Collected data
•••

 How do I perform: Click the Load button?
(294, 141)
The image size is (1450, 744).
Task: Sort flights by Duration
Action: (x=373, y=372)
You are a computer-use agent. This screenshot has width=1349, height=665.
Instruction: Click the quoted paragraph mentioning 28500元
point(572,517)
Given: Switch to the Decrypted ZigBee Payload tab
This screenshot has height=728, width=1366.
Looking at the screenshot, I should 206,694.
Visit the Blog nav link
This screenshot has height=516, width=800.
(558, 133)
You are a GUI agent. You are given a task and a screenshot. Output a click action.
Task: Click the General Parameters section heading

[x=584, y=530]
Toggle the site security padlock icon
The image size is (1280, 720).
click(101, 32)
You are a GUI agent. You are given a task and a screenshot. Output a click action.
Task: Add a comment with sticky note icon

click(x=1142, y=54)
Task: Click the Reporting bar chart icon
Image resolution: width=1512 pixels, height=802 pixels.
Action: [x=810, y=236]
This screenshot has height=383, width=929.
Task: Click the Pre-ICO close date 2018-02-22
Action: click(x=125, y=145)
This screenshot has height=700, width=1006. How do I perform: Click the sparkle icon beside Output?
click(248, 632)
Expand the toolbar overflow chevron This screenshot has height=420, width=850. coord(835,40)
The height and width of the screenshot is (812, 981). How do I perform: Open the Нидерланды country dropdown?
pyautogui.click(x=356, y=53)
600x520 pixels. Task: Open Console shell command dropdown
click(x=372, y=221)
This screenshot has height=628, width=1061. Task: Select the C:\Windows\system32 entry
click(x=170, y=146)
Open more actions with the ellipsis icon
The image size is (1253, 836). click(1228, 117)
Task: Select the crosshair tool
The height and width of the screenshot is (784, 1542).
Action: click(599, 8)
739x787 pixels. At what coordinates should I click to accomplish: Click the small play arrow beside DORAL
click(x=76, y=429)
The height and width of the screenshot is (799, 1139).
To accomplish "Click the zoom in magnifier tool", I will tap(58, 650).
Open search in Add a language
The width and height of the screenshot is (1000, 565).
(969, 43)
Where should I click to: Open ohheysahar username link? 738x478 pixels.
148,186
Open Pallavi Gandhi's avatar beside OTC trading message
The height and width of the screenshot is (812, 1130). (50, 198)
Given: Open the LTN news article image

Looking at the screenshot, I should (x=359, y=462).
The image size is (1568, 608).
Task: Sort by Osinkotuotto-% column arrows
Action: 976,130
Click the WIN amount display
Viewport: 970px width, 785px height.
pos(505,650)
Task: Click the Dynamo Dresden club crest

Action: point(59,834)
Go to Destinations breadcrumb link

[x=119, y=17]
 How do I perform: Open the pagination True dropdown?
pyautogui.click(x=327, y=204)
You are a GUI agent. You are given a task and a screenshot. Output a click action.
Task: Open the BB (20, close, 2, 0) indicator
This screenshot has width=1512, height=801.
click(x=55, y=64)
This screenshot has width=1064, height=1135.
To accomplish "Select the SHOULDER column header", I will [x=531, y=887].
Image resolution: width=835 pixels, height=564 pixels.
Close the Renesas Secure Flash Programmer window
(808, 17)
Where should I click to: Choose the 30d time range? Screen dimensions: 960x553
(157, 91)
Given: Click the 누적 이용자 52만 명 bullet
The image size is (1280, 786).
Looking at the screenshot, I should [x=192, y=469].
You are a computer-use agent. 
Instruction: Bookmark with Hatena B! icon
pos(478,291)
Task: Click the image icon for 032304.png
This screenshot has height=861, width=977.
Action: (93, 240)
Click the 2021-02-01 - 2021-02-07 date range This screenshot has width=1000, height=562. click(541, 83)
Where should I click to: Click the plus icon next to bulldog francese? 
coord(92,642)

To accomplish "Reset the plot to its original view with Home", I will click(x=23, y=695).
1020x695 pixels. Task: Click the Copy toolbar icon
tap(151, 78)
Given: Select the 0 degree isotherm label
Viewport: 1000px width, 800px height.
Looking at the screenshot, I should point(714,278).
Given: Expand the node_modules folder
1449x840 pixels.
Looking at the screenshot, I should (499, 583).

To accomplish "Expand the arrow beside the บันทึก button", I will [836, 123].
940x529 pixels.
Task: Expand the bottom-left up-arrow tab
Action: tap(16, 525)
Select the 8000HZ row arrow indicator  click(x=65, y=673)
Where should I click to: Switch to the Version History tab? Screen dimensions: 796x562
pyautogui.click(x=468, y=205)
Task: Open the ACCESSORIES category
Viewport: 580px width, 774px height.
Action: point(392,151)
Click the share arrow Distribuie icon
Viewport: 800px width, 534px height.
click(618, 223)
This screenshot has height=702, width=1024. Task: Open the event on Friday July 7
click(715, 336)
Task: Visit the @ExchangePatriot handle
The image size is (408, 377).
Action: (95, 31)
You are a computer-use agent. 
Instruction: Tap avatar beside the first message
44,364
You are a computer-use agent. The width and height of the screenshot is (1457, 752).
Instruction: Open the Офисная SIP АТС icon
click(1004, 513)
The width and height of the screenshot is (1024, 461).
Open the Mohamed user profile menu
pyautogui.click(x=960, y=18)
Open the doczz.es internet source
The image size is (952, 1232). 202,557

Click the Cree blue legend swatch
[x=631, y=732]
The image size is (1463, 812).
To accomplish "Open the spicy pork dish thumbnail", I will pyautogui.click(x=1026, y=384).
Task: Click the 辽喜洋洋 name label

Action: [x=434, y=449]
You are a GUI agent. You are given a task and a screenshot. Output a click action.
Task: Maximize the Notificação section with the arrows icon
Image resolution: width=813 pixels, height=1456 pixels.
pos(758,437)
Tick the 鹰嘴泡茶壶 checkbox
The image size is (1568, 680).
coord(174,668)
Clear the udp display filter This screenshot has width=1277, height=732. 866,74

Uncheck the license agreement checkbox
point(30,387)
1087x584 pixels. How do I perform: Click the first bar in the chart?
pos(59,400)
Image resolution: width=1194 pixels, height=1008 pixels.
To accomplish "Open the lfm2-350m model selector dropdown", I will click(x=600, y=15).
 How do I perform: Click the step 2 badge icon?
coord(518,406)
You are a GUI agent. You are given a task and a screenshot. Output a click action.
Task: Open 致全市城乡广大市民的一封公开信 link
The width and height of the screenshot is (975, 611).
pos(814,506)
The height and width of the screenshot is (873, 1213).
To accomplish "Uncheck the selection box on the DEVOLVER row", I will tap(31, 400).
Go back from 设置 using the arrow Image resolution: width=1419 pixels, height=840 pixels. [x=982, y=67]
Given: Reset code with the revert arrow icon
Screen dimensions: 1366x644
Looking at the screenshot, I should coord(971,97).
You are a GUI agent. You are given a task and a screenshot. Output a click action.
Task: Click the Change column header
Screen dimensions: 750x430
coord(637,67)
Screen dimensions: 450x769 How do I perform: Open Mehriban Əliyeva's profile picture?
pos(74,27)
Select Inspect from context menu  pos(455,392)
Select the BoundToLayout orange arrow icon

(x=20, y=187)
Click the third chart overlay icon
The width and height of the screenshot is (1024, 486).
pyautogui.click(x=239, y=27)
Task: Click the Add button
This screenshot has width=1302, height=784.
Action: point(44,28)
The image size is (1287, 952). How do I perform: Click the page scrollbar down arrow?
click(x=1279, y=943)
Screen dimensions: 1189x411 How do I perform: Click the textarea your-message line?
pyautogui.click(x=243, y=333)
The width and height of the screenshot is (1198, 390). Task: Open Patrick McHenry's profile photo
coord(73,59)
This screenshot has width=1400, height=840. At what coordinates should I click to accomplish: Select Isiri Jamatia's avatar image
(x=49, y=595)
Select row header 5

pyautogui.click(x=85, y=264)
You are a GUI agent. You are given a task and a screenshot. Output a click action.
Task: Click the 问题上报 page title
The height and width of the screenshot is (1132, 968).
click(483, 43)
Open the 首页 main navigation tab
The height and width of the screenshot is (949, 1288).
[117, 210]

•••

• What you will do:
Begin with the first line of the data above and, please, print each line exactly until you have printed the line containing "Task: Click the Reporting bar chart icon"; print nothing else.

• Reply to the task:
 How do I perform: Click the Load button?
(294, 141)
The image size is (1450, 744).
Task: Sort flights by Duration
Action: (x=373, y=372)
You are a computer-use agent. This screenshot has width=1349, height=665.
Instruction: Click the quoted paragraph mentioning 28500元
point(572,517)
Given: Switch to the Decrypted ZigBee Payload tab
This screenshot has height=728, width=1366.
Looking at the screenshot, I should 206,694.
Visit the Blog nav link
This screenshot has height=516, width=800.
(558, 133)
You are a GUI agent. You are given a task and a screenshot. Output a click action.
Task: Click the General Parameters section heading

[x=584, y=530]
Toggle the site security padlock icon
The image size is (1280, 720).
click(101, 32)
You are a GUI agent. You are given a task and a screenshot. Output a click action.
Task: Add a comment with sticky note icon

click(x=1142, y=54)
Task: Click the Reporting bar chart icon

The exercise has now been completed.